Our results suggest a statistically significant association between M1 and low back symptoms; even after adjustments, the associations between changes in the extent of M1 and ODI were significant. Hence, our findings support the observation that M1 has a stronger association with LBP than other types of MC [4,16-18,29,33,34]. In a study by Kääpä et al. [18], patients with chronic LBP and M1 suffered from pain and disability significantly more than patients with mixed type M1/2 changes. The authors’ tentative interpretation was that as M1 converts to M2, pain intensity and perceived disability subside. Our finding, which concerned mainly the same study population as that in [18], is in accordance with this interpretation, although a significant association with symptoms was observed only for changes in the extent of M1, not for changes in the extent of M2. In a Finnish study [4], the authors compared self-reported LBP and Modic findings on MRI in a sample of middle-aged male workers. Altogether, 178 MCs in 128 subjects were recorded: 30% M1, 66% M2, and 4% both M1 and M2. They concluded that MC at L5/S1 and M1 lesions were more likely to be associated with pain symptoms than other types of MC, or MC located at other lumbar levels. A study of chronic LBP patients by Kerttula et al. [7] indicated that even during the one-year follow-up, both increasing and decreasing M1 changes were associated with an accelerated process of adjacent disc degeneration, while disc degeneration in the absence of M1 seemed to advance more slowly. M1 may signify a distinct degenerative process in the discovertebral unit [11].

Only two randomized trials have evaluated the efficacy of medication for LBP due to MCs. In a Danish study [35], amoxicillin-clavulanate treatment for three months was effective compared to placebo among patients with M1 after verified disc herniation. In another study [36], zoledronic acid, a long-acting bisphosphonate, was effective in reducing the intensity of LBP in the short-term and in reducing the use of nonsteroidal anti-inflammatory drugs at one-year follow-up among patients with chronic LBP and MC confirmed by MRI. Although these results are promising, more research must be carried out to replicate both treatment interventions.

There are a few limitations that should be considered in our study. First, the study population is quite small. However, solitary M1 or mixed M1/M2 is uncommon, which complicated patient recruitment. Furthermore, we excluded potential clinically relevant changes from other disc levels. Therefore, the patients needed to be collected from several hospitals that used non-identical MR equipment.
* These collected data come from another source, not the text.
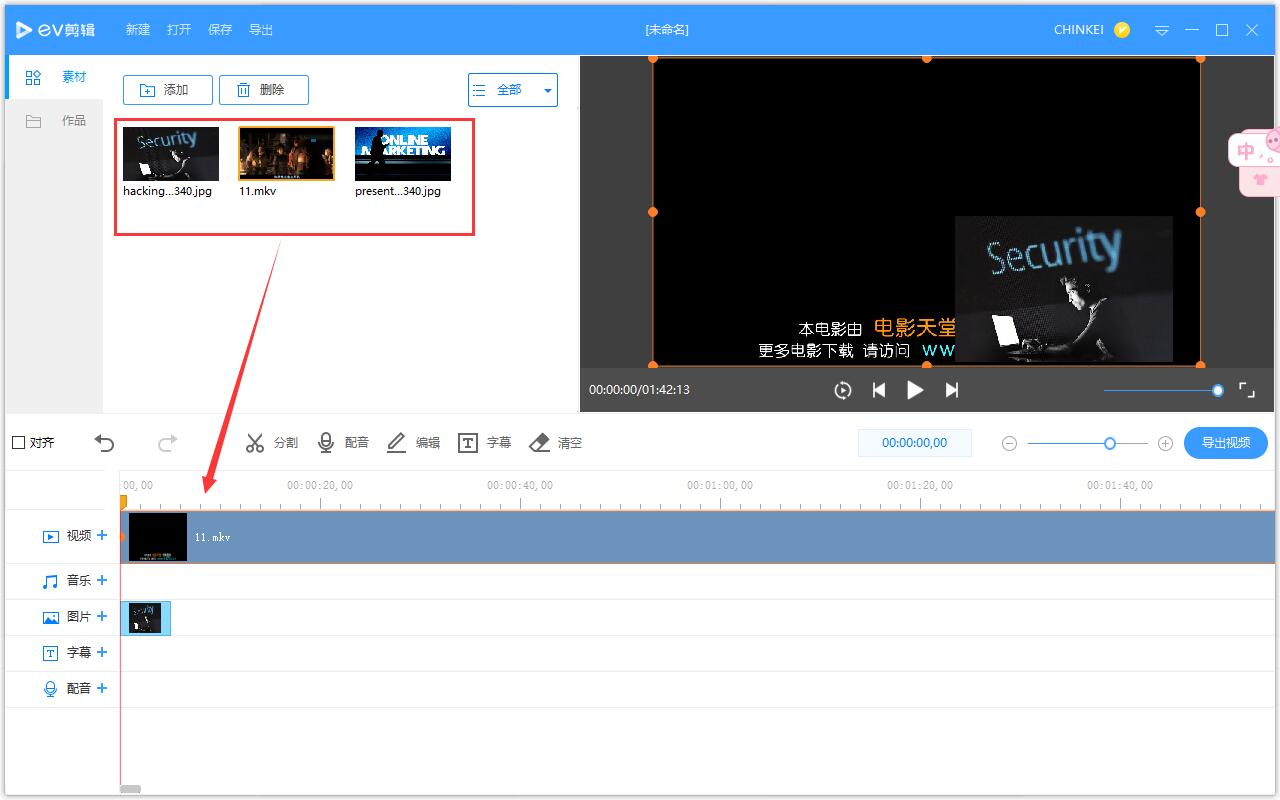Toggle fullscreen preview icon
Viewport: 1280px width, 800px height.
(x=1247, y=390)
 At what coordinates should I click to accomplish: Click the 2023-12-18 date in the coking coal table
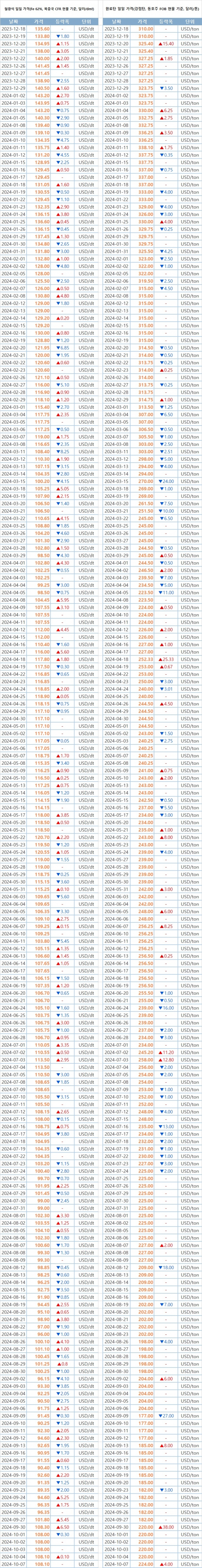point(117,29)
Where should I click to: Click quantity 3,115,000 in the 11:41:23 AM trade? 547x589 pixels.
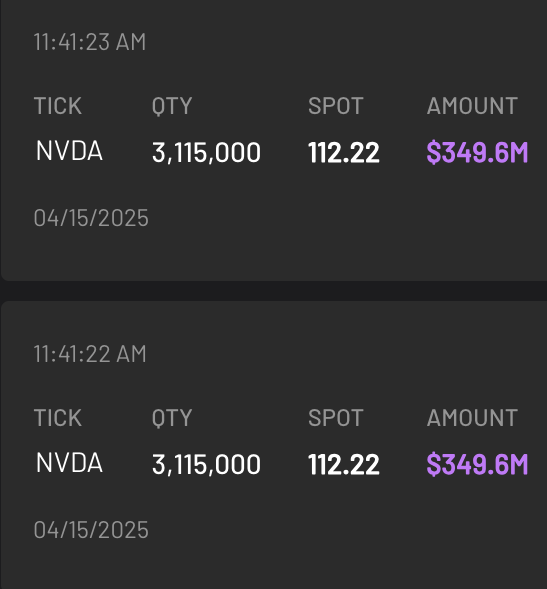(206, 153)
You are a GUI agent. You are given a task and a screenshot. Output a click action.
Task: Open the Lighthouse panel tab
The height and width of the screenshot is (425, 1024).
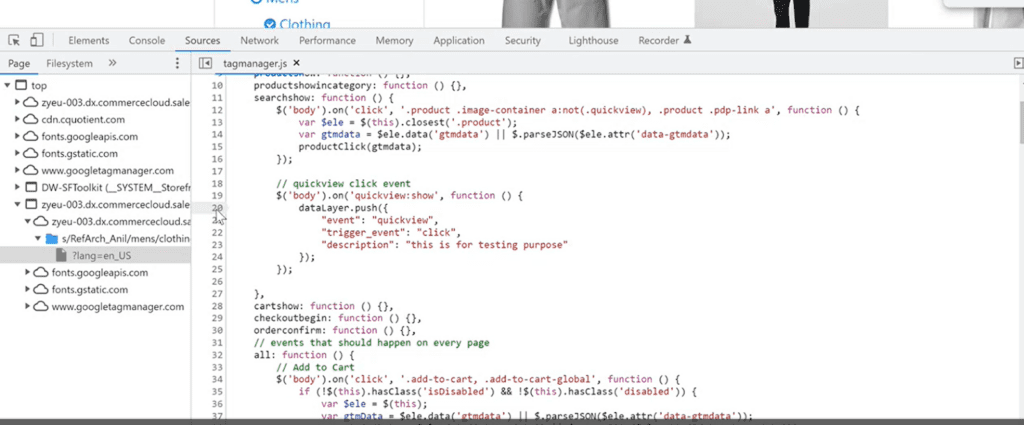pos(593,41)
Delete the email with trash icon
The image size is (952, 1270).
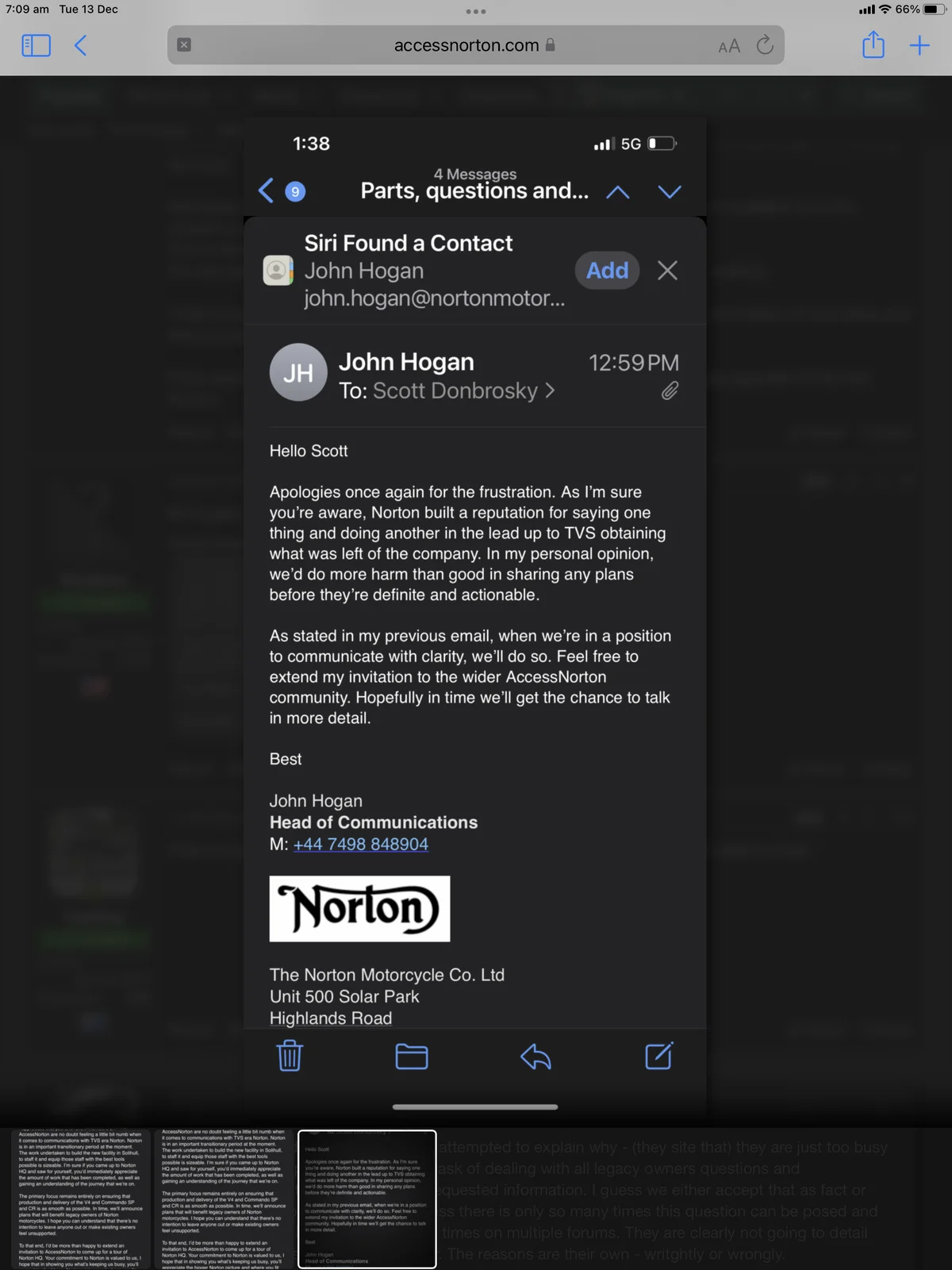[x=290, y=1056]
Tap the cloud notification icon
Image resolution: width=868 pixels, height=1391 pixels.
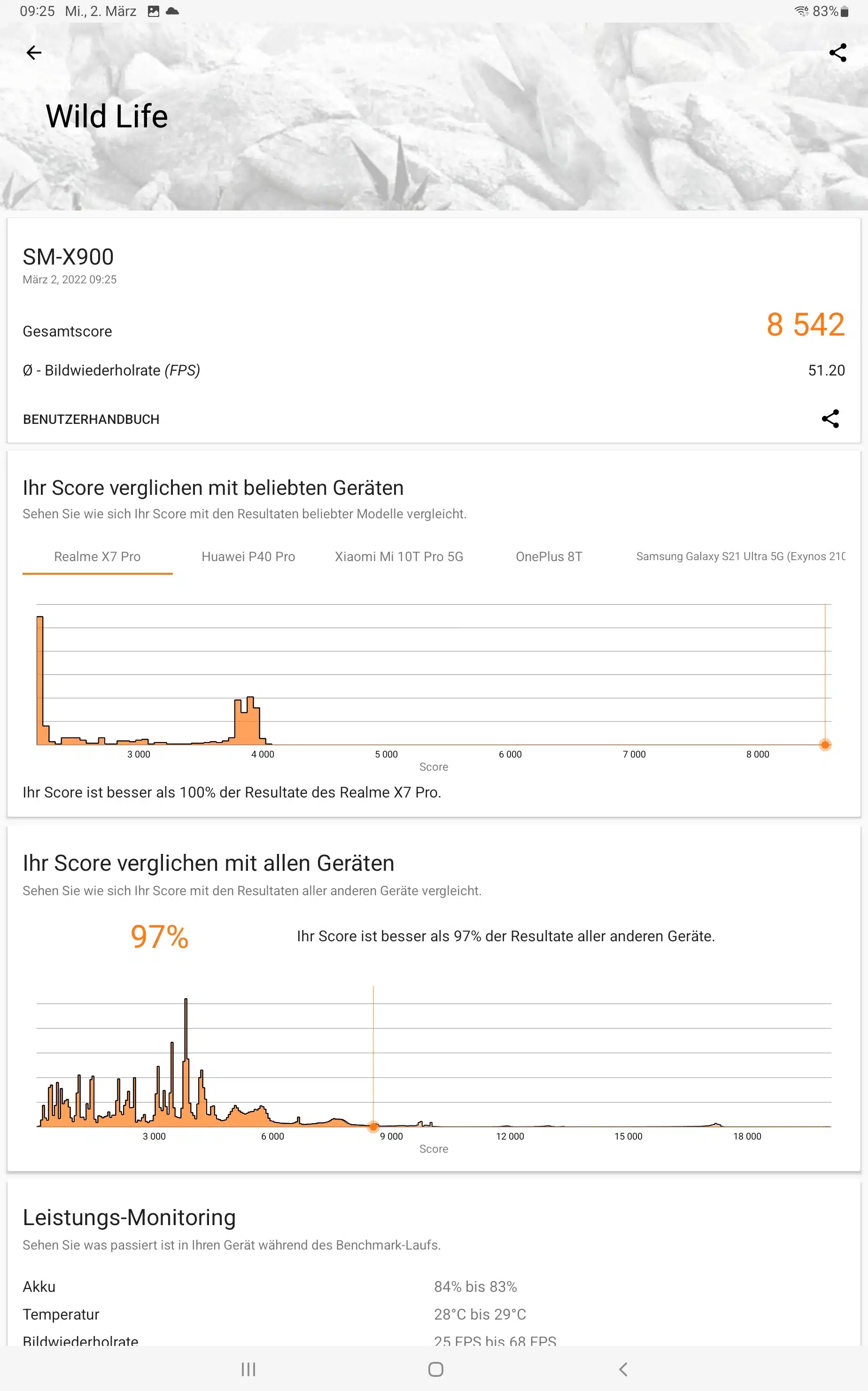(172, 11)
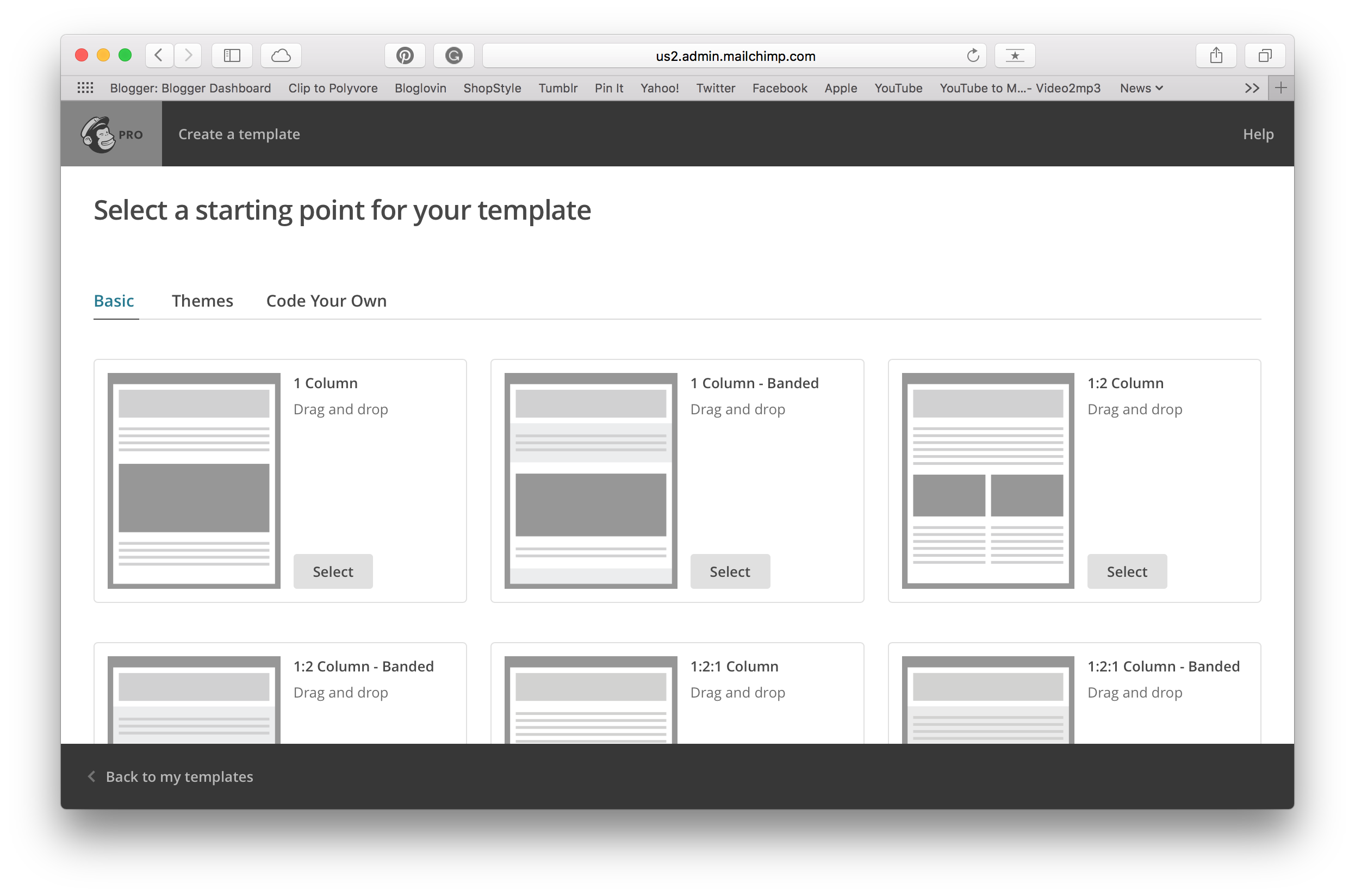The height and width of the screenshot is (896, 1355).
Task: Click the Help link in header
Action: pyautogui.click(x=1258, y=133)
Differing MR equipment may influence image quality, but uniform imaging protocols were used for high-field MRI. In a Danish study [37], the authors compared lumbar MC in low-field (0.3 T) MRI and high-field (1.5 T) scanners. They concluded that there was a difference between low- and high-field MRI in terms of overall prevalence of MC; the number of MC diagnosed with high-field MRI was significantly higher than with low-field MRI. M1 dominated in low-field scanners, and M2 in high-field scanners. Because differences between the field strengths of our equipment were minor (1.0–1.5 T), we believe that the different scanners should not have a marked influence on the assessment of type or size of MC. The potential influence on LBP symptoms of other degenerative imaging findings (e.g., annular tears and disc bulging), pain medication and other treatments, somatic and psychological comorbidities, educational level, compensation, and other psychosocial elements was not analyzed.

Conclusions

In this 2-year follow-up study, we found a significant positive association between the change in the extent of M1 and change in ODI. We also found a positive association between the change in the extent of M1 and LBP intensity, which, however, became non-significant after the adjustments. These results lend support to the hypothesis that LBP patients with M1 represent a specific subgroup of patients with LBP.